Estado vai pagar licenças aos trabalhadores que queiram estudar

Fundos europeus ajudam António Costa a saldar promessa eleitoral, através de licenças sabáticas pagas pelo estado para os trabalhadores melhorarem as suas qualificações profissionais por via do ensino.

A medida ainda está a ser negociada entre o Governo e os parceiros sociais, mas aponta para a introdução de uma licença sabática - paga na totalidade pelo Estado através de fundos europeus e sem custos para as empresas - que permita aos trabalhadores interessados em melhorar as suas competências através da qualificação profissional ao nível do ensino, avança esta sexta-feira o Expresso.

Sem comprometer os próximos Orçamentos do Estado, nem ficar refém do aval das Finanças, esta licença faz parte de um pacote de apoios diretos - que inclui, por exemplo, as áreas dos transportes, habitação e matérias fiscais -, que está a ser negociado em paralelo à discussão orçamental com a esquerda parlamentar.

Sustentada pela "oportunidade" criada pelos fundos europeus atribuídos a Portugal, António Costa garante assim a promessa eleitoral de criação de "um programa de licenças para formação que facilite períodos de elevação de qualificações e de requalificação das pessoas ao longo da vida, em articulação com a possibilidade de substituição dos trabalhadores em formação", escreve o mesmo jornal.
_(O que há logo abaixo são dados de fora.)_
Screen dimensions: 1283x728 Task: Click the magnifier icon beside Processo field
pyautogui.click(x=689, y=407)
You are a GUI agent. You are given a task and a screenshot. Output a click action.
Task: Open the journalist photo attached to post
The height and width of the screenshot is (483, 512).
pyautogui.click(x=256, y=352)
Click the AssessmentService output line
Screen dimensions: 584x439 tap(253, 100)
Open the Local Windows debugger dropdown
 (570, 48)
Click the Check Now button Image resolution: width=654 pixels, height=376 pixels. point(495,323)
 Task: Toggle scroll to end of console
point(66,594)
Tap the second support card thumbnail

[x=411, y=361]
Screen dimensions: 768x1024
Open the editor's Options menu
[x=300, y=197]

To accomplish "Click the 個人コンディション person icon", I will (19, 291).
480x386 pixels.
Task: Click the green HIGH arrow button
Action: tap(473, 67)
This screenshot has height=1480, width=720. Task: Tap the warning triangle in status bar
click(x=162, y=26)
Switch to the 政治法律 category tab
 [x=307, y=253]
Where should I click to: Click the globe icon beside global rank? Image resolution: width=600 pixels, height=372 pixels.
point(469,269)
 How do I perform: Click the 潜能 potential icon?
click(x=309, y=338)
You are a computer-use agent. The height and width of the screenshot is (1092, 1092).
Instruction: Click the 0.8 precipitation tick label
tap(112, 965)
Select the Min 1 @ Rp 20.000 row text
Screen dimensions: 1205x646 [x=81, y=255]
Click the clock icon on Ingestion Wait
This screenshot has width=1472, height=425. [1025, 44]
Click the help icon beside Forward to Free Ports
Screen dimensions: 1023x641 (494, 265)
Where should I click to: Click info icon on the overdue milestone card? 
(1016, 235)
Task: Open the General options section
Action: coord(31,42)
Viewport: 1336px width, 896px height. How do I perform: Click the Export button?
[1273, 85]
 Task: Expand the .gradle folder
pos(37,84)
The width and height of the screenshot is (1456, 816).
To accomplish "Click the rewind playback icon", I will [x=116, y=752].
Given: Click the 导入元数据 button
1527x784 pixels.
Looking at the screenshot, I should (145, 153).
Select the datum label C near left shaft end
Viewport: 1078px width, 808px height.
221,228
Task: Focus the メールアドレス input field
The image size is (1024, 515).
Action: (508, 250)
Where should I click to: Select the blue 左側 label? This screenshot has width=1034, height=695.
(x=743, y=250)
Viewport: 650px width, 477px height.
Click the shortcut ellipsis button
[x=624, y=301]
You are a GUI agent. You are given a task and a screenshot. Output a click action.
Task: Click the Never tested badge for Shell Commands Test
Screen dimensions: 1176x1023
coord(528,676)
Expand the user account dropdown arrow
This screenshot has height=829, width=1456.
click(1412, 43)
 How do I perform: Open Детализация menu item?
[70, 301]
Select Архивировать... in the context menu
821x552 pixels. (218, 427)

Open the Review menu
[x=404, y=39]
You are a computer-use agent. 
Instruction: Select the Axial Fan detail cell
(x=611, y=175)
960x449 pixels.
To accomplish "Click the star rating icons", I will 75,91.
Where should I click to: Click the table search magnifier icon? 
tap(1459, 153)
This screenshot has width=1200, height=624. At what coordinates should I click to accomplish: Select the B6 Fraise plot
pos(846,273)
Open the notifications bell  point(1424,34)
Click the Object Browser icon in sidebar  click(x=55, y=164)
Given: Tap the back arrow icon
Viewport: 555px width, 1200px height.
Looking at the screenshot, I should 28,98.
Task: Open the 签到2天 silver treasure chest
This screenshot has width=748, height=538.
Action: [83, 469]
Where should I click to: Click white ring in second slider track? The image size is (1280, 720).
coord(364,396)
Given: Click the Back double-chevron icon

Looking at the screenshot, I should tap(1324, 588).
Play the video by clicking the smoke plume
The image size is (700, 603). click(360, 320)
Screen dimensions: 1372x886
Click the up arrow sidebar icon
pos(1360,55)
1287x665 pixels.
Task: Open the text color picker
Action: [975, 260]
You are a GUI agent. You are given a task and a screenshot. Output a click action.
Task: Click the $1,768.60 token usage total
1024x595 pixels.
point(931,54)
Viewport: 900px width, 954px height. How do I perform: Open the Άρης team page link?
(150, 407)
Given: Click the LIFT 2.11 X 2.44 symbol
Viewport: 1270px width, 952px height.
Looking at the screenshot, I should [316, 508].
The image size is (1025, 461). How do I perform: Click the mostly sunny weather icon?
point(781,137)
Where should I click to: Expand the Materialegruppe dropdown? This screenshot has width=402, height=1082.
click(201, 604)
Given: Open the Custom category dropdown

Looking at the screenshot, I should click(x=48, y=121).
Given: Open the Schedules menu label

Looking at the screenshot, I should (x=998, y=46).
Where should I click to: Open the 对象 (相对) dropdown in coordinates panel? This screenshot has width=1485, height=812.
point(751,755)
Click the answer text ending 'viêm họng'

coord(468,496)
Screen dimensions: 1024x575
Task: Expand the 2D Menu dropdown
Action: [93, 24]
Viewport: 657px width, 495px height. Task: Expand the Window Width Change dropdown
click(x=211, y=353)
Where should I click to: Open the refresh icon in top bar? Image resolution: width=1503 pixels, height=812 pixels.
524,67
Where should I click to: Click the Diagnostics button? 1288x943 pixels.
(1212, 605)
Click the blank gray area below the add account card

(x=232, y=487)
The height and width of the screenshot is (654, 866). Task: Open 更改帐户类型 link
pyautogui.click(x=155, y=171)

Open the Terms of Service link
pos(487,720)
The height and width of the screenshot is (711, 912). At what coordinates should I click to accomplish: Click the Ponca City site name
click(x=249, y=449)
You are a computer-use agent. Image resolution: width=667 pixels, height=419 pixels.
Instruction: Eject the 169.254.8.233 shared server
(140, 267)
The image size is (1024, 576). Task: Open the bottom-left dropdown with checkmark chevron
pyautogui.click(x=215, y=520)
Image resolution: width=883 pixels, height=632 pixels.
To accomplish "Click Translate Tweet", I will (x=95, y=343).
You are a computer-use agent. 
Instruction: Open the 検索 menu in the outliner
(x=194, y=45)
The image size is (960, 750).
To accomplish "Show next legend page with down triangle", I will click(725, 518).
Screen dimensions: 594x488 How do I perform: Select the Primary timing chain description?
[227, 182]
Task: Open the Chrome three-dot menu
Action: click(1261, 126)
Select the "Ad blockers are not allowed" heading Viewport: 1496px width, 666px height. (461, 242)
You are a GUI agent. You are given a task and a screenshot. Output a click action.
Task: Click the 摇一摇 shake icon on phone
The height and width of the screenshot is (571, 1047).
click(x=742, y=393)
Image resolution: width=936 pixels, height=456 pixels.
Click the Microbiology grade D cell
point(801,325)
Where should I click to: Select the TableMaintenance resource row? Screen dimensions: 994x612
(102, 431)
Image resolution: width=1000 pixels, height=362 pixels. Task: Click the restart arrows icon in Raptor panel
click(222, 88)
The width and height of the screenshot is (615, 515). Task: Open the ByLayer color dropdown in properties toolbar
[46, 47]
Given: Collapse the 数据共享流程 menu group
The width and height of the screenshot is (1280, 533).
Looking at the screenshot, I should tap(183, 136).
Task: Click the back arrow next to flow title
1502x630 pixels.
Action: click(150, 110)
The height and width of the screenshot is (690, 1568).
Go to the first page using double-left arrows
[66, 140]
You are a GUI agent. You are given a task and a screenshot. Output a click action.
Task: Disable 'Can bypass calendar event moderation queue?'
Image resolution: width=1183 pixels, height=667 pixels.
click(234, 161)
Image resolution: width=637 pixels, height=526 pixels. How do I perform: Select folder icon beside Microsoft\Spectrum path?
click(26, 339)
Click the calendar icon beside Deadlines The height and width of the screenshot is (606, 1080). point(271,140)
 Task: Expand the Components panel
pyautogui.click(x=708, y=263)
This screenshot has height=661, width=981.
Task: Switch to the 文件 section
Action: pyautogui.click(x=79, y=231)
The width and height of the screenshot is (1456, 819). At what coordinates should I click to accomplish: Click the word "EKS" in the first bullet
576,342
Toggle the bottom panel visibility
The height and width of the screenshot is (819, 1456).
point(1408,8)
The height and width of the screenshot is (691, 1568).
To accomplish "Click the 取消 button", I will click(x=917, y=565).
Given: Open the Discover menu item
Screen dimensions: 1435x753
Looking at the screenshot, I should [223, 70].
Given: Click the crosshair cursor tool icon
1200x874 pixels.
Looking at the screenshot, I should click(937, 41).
Falta ainda, no entanto, explicar de que forma irão funcionar estas licenças sabáticas, como poderão os trabalhadores usufruir da medida e qual o papel das empresas.

Costa pretende, desta forma, "aumentar o rendimento disponível das famílias" através do "reforço das políticas públicas" e de alterações fiscais, sobretudo para as camadas mais jovens, acrescenta o Expresso.

A ministra do Trabalho, Solidariedade e Segurança Social confirmou ao mesmo jornal que as negociações estão em curso em sede de concertação social - fará parte de um acordo assinado esta semana entre patrões, Governo e a UGT. "A lógica é promover um triân­gulo que passa pela valorização dos trabalhadores no mercado de trabalho, a promoção da conciliação da vida familiar e profissional e o reforço das políticas públicas que permitam o aumento dos rendimentos das famílias, sobretudo as mais jovens", explica Ana Mendes Godinho.

O acordo, com mais de uma centena de medidas, prevê incentivos para empresas e trabalhadores que apostem na melhoria de qualificações. Segundo o documento, entre elas está a ideia de criar, em articulação com os parceiros sociais, "um modelo de licenças para apoiar a formação e qualificação de trabalhadores, nomeadamente quando associadas à conclusão de níveis de qualificação".

A TSF ouviu, entretanto, José Abraão, sindicalista da FESAP, que elogia a medida, mas prefere esperar para ver os resultados. À mesma rádio, Isabel Camarinha, dirigente da CGTP, diz, por seu lado, não vislumbrar nada de novo na proposta que considera cheia de alçapões, acrescentando que o que se sabe quanto às licenças sabáticas é vago. Já Carlos Silva, dirigente da UGT, acolheu bem a proposta e considera que a decisão acertada pode beneficiar 30 mil jovens.